Montag, 15. April 2019

Wer in Guinea lebt, hat deutlich weniger Probleme


Bevor wir nach Westafrika umgezogen sind, habe ich mir immer vorgestellt, dass das Leben sehr hart sein wird, und dass wir mit unzähligen unbekannten Problemen konfrontiert sein werden. Nun nach fast drei Monaten Leben in Conakry, der dichtbevölkerten Hauptstadt Guineas, komme ich zu einem anderen Schluss: na ja, natürlich gibt es viele und andere Probleme, als diejenigen, die wir in der Schweiz hatten. ABER: viele Probleme, die wir in der Schweiz hatten, scheinen hier in Luft aufgelöst:
Ich muss nie mehr Angst haben, dass ich mich beim Duschen verbrühe - hier gibt es nämlich nur kaltes, resp. von der Sonne gewärmtes Wasser, das aus der Duschebrause strömt. Und wenn ich grad beim Duschen bin: es besteht absolut keine Gefahr, dass der Wasserstrahl zu stark sein könnte resp. man braucht wirklich keine Spardusche, das Wasser rinnt sehr spartanisch aus der Brause und es besteht keine Gefahr der Wasserverschwendung. Also - und abends muss man nie überlegen, ob sich die Dusche lohnt: die Füsse sind immer rotbraun und die Fingernägel haben immer Trauerränder - vor und leider meist auch grad wieder nach dem Duschen.
Ich bekomme nie mehr Bussen von einem blechernen Polizisten: es gibt keine Radarfallen und auch keine Geschwindigkeitslimiten und was das Schönste ist: es gibt keine Verkehrsampeln, also man muss nicht mal rot von grün unterscheiden können. Leider gibt es trotzdem viele Polizisten in Fleisch und Blut und diese verteilen sehr gerne Bussen, auch wenn man absolut korrekt und ohne Fehler gefahren ist, also: dieses Problem ist nicht ganz gelöst... Aber Verkehrsschilder muss man auch keine kennen, bis vor kurzem gab es nämlich keine in der ganzen Stadt - nun hat es plötzlich eine ganze Menge überall, aber die Meisten stehen komplett falsch. Gestern sah ich ein Stopschild mitten auf einer geraden Strasse, weit und breit keine Kreuzung in Sicht - na ja, dieses Schild wird ja auch von niemandem beachtet.

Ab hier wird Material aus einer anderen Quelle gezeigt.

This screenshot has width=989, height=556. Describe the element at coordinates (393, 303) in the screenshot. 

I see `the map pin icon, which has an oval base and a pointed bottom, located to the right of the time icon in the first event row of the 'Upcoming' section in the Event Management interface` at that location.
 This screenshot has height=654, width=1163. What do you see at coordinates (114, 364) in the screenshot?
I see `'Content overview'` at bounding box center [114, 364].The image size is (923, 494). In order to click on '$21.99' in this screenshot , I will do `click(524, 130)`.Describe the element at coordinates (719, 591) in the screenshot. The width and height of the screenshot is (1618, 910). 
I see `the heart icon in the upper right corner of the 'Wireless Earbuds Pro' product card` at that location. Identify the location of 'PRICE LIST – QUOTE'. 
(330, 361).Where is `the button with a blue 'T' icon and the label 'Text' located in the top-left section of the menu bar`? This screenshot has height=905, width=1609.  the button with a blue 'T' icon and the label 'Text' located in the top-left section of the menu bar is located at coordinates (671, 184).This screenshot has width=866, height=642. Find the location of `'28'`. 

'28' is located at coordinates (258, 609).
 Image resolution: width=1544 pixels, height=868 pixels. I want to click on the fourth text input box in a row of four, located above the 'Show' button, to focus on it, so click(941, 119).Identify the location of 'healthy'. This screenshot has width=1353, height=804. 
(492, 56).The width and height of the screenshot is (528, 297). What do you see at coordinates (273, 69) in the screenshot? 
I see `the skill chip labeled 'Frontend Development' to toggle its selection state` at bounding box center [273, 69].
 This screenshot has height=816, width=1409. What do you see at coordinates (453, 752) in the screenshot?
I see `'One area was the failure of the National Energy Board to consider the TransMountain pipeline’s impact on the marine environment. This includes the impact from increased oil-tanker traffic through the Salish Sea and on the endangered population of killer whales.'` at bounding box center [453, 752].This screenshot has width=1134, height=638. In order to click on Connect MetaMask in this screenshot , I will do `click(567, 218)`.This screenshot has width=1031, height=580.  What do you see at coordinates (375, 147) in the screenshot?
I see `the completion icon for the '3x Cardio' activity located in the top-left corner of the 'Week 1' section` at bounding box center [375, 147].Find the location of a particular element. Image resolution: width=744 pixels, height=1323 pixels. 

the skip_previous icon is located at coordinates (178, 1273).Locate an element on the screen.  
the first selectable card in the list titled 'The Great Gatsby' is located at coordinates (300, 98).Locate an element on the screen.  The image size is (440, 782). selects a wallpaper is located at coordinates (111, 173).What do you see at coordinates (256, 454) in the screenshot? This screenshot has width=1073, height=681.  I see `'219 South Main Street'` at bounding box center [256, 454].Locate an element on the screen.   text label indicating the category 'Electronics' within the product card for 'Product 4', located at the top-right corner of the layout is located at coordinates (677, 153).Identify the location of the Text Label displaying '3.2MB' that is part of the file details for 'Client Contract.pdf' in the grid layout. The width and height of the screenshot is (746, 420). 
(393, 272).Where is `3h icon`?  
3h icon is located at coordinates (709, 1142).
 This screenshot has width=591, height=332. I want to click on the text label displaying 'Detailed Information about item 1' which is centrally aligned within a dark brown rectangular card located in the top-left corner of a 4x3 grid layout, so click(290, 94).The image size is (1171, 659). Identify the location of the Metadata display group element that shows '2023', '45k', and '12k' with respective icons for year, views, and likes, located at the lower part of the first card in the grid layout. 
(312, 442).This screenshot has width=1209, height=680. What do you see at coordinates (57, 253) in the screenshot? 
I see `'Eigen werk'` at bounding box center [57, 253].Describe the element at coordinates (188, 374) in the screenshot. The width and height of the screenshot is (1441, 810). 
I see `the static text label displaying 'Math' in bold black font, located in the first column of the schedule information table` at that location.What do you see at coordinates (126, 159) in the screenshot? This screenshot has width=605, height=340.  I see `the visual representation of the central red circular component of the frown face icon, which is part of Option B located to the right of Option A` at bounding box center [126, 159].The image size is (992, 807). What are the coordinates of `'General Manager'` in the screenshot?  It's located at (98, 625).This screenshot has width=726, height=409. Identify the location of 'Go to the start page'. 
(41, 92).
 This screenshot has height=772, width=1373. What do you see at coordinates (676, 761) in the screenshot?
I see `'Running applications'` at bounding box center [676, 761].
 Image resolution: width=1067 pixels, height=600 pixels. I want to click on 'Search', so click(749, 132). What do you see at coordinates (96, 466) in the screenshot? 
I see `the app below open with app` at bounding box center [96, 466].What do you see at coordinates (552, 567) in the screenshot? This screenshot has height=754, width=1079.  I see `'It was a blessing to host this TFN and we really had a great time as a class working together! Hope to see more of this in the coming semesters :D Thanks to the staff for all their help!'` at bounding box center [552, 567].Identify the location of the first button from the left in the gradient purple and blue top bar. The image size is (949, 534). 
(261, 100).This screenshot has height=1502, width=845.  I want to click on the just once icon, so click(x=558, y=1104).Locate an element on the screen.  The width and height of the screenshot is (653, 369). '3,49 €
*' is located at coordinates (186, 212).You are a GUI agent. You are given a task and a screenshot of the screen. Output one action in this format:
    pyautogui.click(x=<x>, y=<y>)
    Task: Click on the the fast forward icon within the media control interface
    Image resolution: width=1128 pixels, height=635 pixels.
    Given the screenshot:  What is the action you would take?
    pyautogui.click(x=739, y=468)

Beim Wäsche falten gibt es auch ein Problem weniger: man sucht keine zwei gleichen Socken - wir tragen nämlich nie mehr Socken - und wenn ich bei der Bekleidung bin: wenn ich in den Ausgang gehe, was ich zwar nie mache, weil es nichts zum ausgehen gibt - aber falls ich gehen würde: ich muss nie studieren, ob es abends kühl wird und ich eine Jacke brauche - es wird nie kühl hier, ich brauche nie eine Jacke.Und so kann ich mir die Zeit auch sparen, abends im TV Meteo zu schauen: ein halbes Jahr ist es trocken und feuchtheiss und das andere halbe Jahr regnet es und ist feuchtheiss. Da könnte sogar ich Meterologe sein.
Wenn ich noch kleine Kinder hätte, müsste ich auch nie zum Kleintierzoo fahren: auf dem Weg zum Einkaufen begegnen mir Hühner, Gänse, Enten, kleine Bibeli, Hunde, Katzen - vor kurzem kam mir auf einer dichtbefahrenen Strasse eine Schafherde entgegen, notabene ohne Hirten. Und heute Morgen stand vor einem Restaurant eine kleine Ziegenherde mit kleinen Zicklein. Ah ja, sogar Kühe ziehen durch Conakry, immer ohne menschliche Begleitung, keine Ahnung, wo die jeweils herkommen. Ich sehe auch  nirgends ein Stück Wiese oder Gras. Wahrscheinlich fressen diese Tiere Staub hier.
Ja, und das absolut Schönste: der Basilikum erfriert nie mehr, weil man ihn zu früh nach draussen gesetzt hat:-), im Gegenteil, er erfriert natürlich nie und er wächst wie ein Turbo!
So könnte ich noch länger weiterfahren - dieser Post soll dazu beitragen, dass nicht der Eindruck erweckt wird, in Afrika zu leben sei partout schwierig.